Andrea Martin-Swaby | The State can demand your video footage
Today, video recordings have emerged as a primary source of information and intelligence gathering. Hundreds, if not thousands, of videos are created and circulated daily on social media. This era can be described as the golden age of online videos. Every day we observe persons reaching for their smart-phones, hastily manoeuvring the settings to ensure that they are among the first to capture an incident as it unfolds.
The fact is that the first to record is typically the first to share on social media. For this reason, it has almost become second nature for this generation to record everything.
Additionally, there are video recordings created from closed-circuit television (CCTV) cameras; such surveillance systems are increasingly being used, ultimately, to enhance security. In achieving this purpose, they produce an unbiased and accurate visual record without human prompting or intervention.
In this golden age of video production and consumption, it must not be lost on us that video recordings, regardless of the source, can be extremely valuable in the fight against crime and in solving crime.
Such footage can enhance the ability of the State to effectively investigate and ultimately bring to justice those who commit serious crimes. However, such material may remain of limited value where the authors of such videos fail to make the original recordings available to the police. Undoubtedly, the author of such videos is best placed to speak to the authenticity and reliability of the contents of the recording.
Such individuals must be aware that the State can compel you to preserve and ultimately hand over these recordings to the police. Therefore, the operator of the CCTV surveillance system can be compelled to preserve a video recording which is reasonably required in a criminal investigation as well as to hand it over to the State.
It must be known that the law recognises the value of such material. This is demonstrated by the fact that there are provisions under the Cybercrime Act 2015 that can be used by the police to ensure that private individuals preserve any computer material which is required for the purpose of investigating a crime that has been committed. Computer material includes any information which is stored electronically, such as your video footage.
$3 MILLION FINE
First, it must be noted that a police constable has the power to issue a written notice to any person who is in control or possession of any computer material which is needed for a criminal investigation. This notice prevents the person from deleting or rendering it inaccessible to the State.
Individuals must be aware that disobeying this notice can result in a fine of up to $3 million or imprisonment for a period of three years if convicted in the Parish Court. If convicted in the Supreme Court, a person could be imprisoned for up to seven years.
Therefore, once a notice is served, careful thought should be given to the likely consequences of disobedience.
In addition to this, a parish judge can order that such computer material is produced in an intelligible form by the person who is in control or possession of this data. Therefore, where a judge is satisfied that a video recording is needed to assist in a criminal investigation, he/she may make an order for its production.

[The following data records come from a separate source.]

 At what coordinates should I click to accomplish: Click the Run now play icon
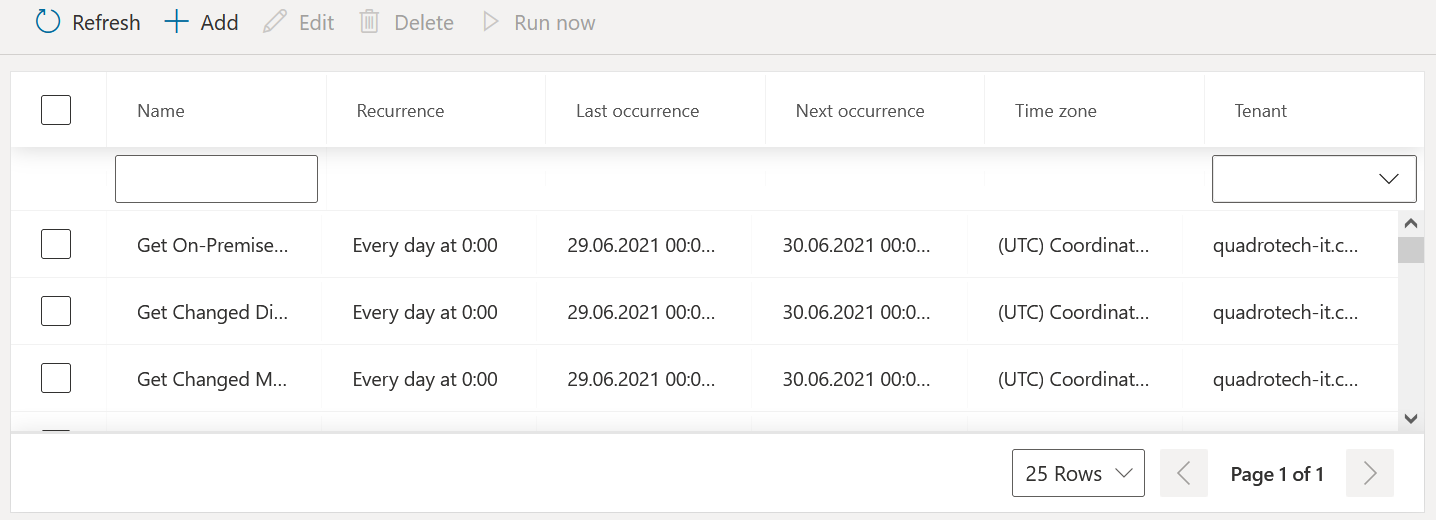click(490, 22)
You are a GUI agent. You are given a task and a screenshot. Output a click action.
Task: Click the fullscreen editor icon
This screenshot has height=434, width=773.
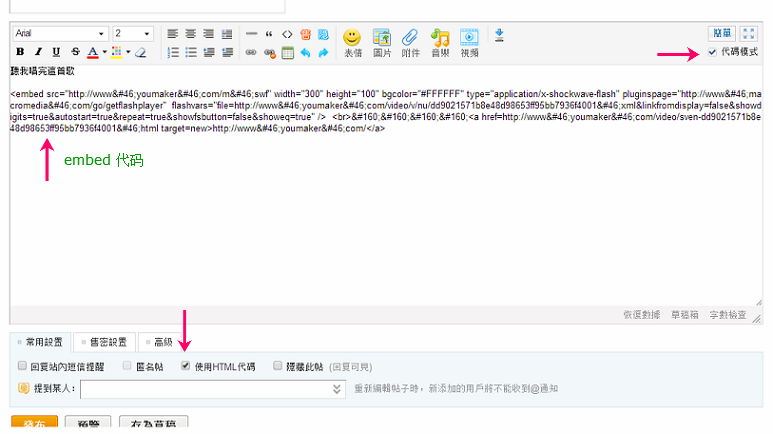(750, 33)
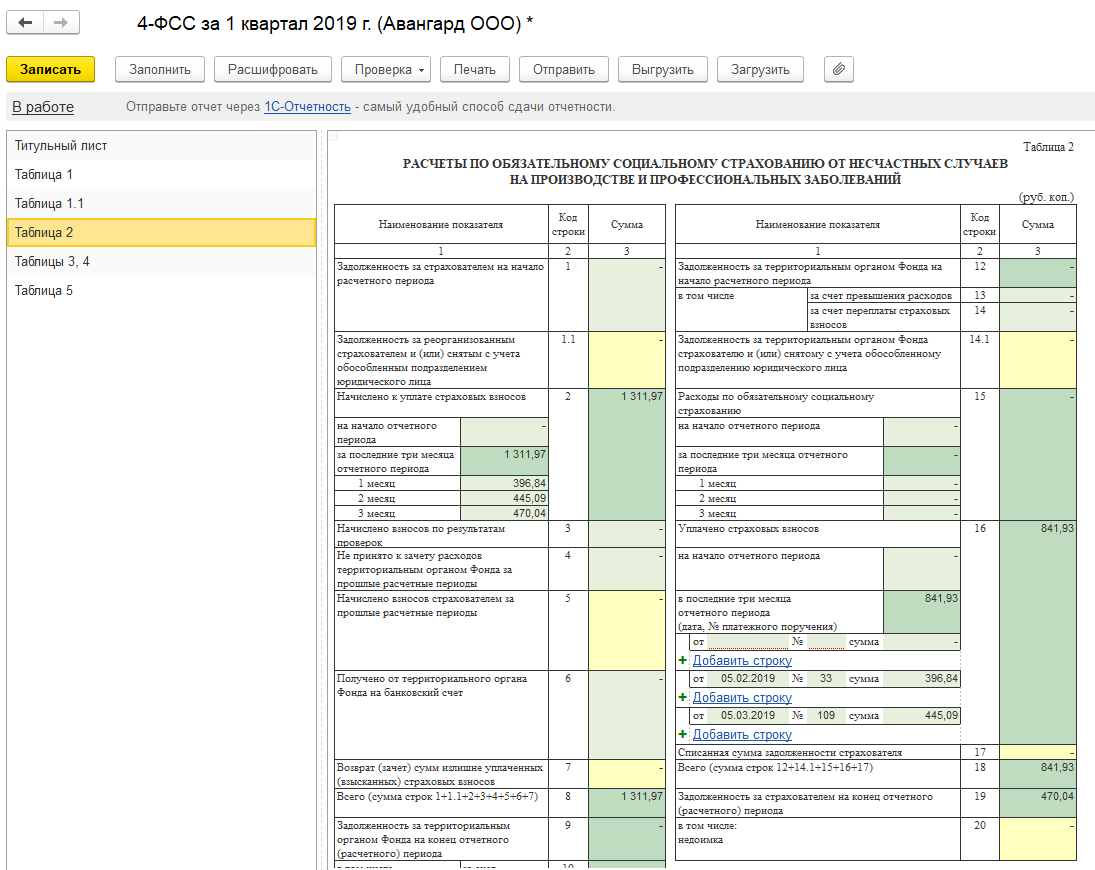This screenshot has width=1095, height=870.
Task: Open the Проверка dropdown menu
Action: pyautogui.click(x=385, y=69)
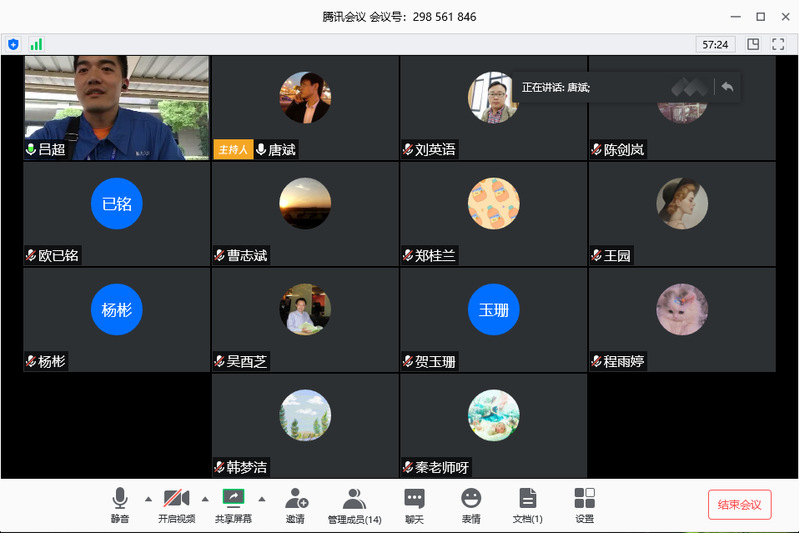Open the chat (聊天) window
This screenshot has width=799, height=533.
click(x=414, y=498)
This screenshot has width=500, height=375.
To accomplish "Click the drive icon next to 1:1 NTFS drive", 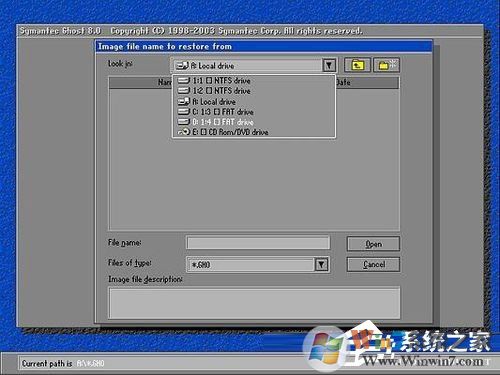I will [184, 80].
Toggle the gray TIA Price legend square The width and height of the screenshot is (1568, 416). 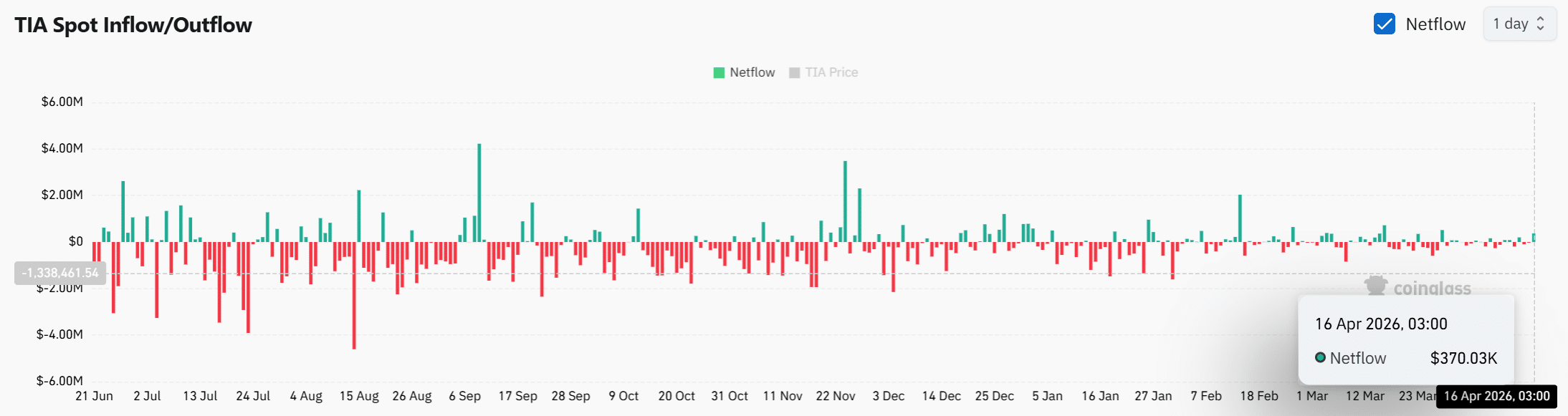tap(794, 72)
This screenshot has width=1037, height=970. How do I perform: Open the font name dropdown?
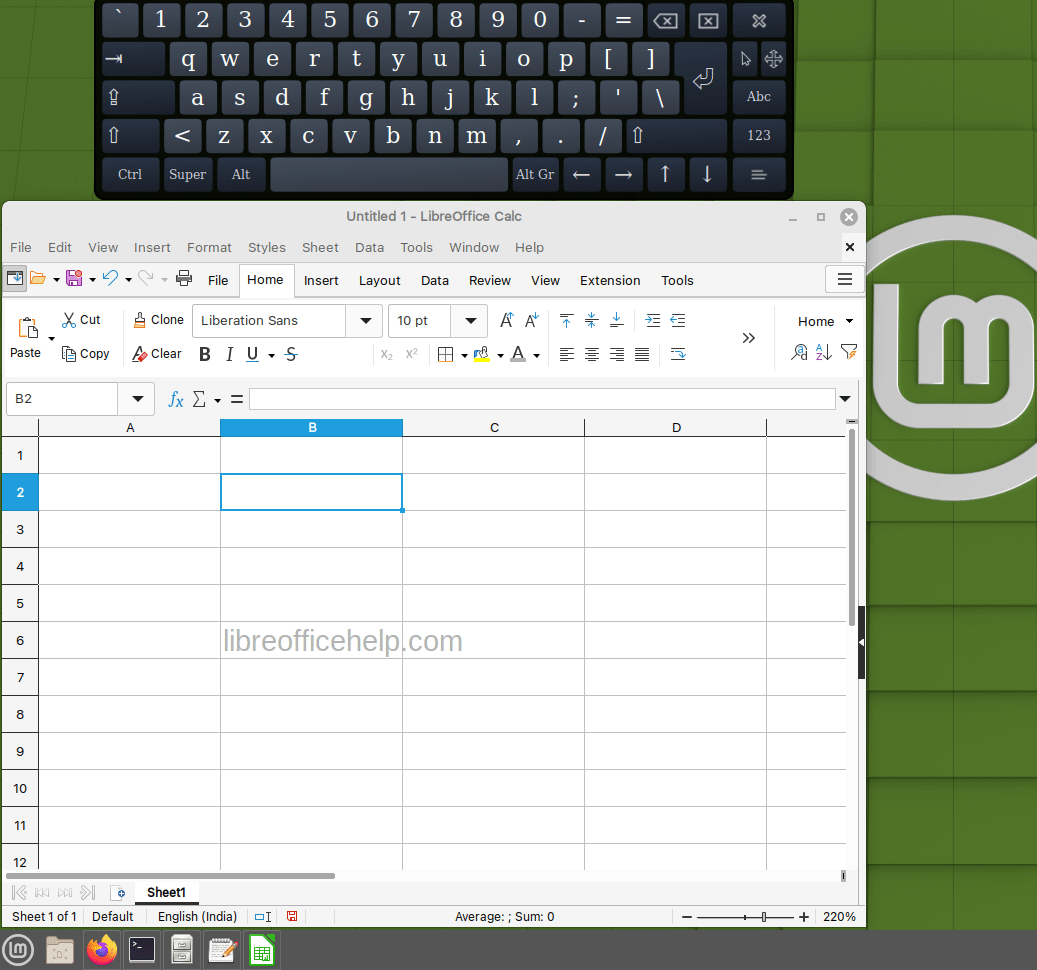coord(365,321)
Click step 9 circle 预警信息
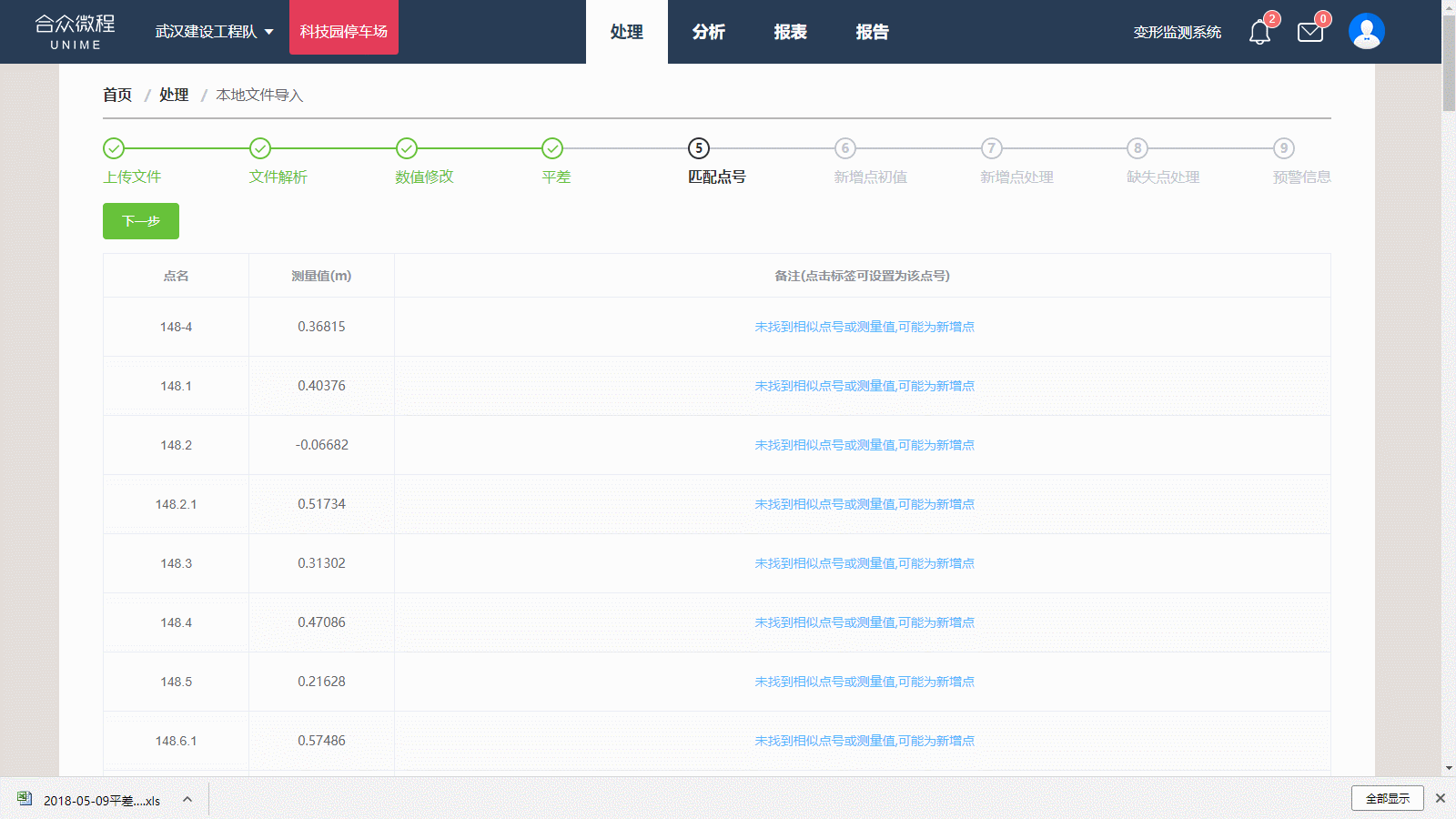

Failure to produce this data to the judge also attracts a penalty resulting in a fine of up to $4 million or four years’ imprisonment if convicted in the Parish Court and up to seven years’ imprisonment if convicted in the Supreme Court.
It is for these reasons that we encourage persons to cooperate with the State in handing over such computer material which may assist in the investigation of a criminal offence.
As the curtain is drawn on Cyber Security and Awareness Month 2019, it is important that the authors of video recordings which capture the commission of an offence make every effort, in the public interest, to preserve and produce these videos when required by the State.